Vasoconstrictors and nitrovasodilators reciprocally regulate the Na+-K+-2Cl(-) cotransporter in rat aorta

Akar F., Skinner E., Klein J., Jena M., Paul R., O'Neill W.

AMERICAN JOURNAL OF PHYSIOLOGY-CELL PHYSIOLOGY, vol.276, no.6, 1999 (SCI-Expanded) identifier identifier identifier

  • Publication Type: Article / Article
  • Volume: 276 Issue: 6
  • Publication Date: 1999
  • Doi Number: 10.1152/ajpcell.1999.276.6.c1383
  • Journal Indexes: Science Citation Index Expanded (SCI-EXPANDED), Scopus
  • Keywords: sodium-potassium-chloride cotransport, vascular smooth muscle, contraction, cell chloride, phenylephrine, angiotensin II, endothelin, nitric oxide, SMOOTH-MUSCLE CELLS, K-CL COTRANSPORT, VASCULAR ENDOTHELIAL-CELLS, ATRIAL NATRIURETIC FACTOR, ANGIOTENSIN-II, INTRACELLULAR CHLORIDE, NA+/K+/CL COTRANSPORT, PRIMARY HYPERTENSION, SALT HYPERTENSION, FUROSEMIDE
  • Gazi University Affiliated: Yes


Little is known about the function and regulation of the Na+-K+-2Cl(-) cotransporter NKCC1 in vascular smooth muscle.

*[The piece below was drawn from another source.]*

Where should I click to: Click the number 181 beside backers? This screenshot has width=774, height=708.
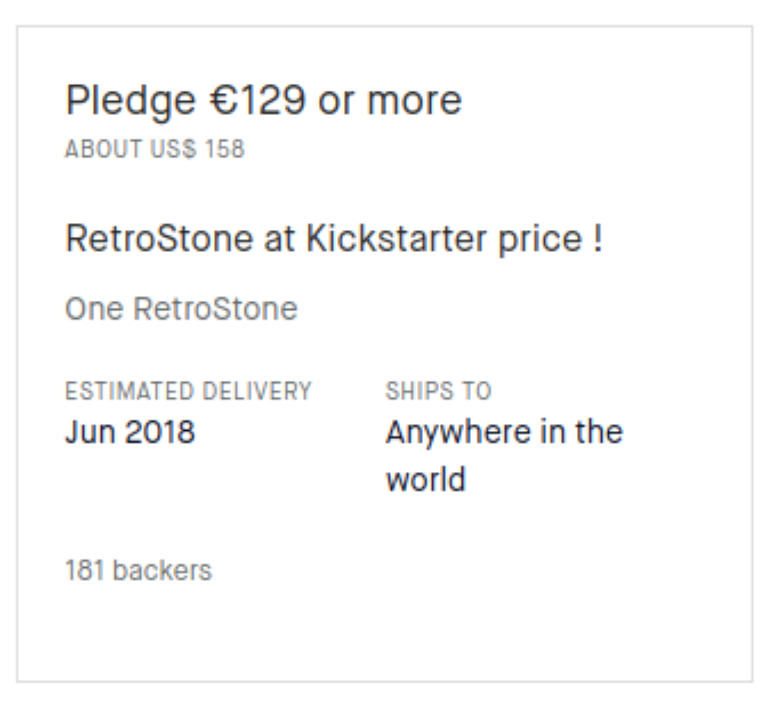pos(80,571)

The activity of NKCC1 was measured as the bumetanide-sensitive efflux of Rb-86(+) from intact smooth muscle of the rat aorta. Hypertonic shrinkage (440 mosmol/kgH(2)O) rapidly doubled cotransporter activity, consistent with its volume-regulatory function. NKCC1 was also acutely activated by the vasoconstrictors ANG II (52%), phenylephrine (50%), endothelin (53%), and 30 mM KCl (54%). Both nitric oxide and nitroprusside inhibited basal NKCC1 activity (39 and 34%, respectively), and nitroprusside completely reversed the stimulation by phenylephrine. The phosphorylation of NKCC1 was increased by hypertonic shrinkage, phenylephrine, and KCl and was reduced by nitroprusside. The inhibition of NKCC1 significantly reduced the contraction of rat aorta induced by phenylephrine (63% at 10 nM, 26% at 30 nM) but not by KCl. We conclude that the Na+-K+-2Cl(-) cotransporter in vascular smooth muscle is reciprocally regulated by vasoconstrictors and nitrovasodilators and contributes to smooth muscle contraction, indicating that alterations in NKCC1 could influence vascular smooth muscle tone in vivo.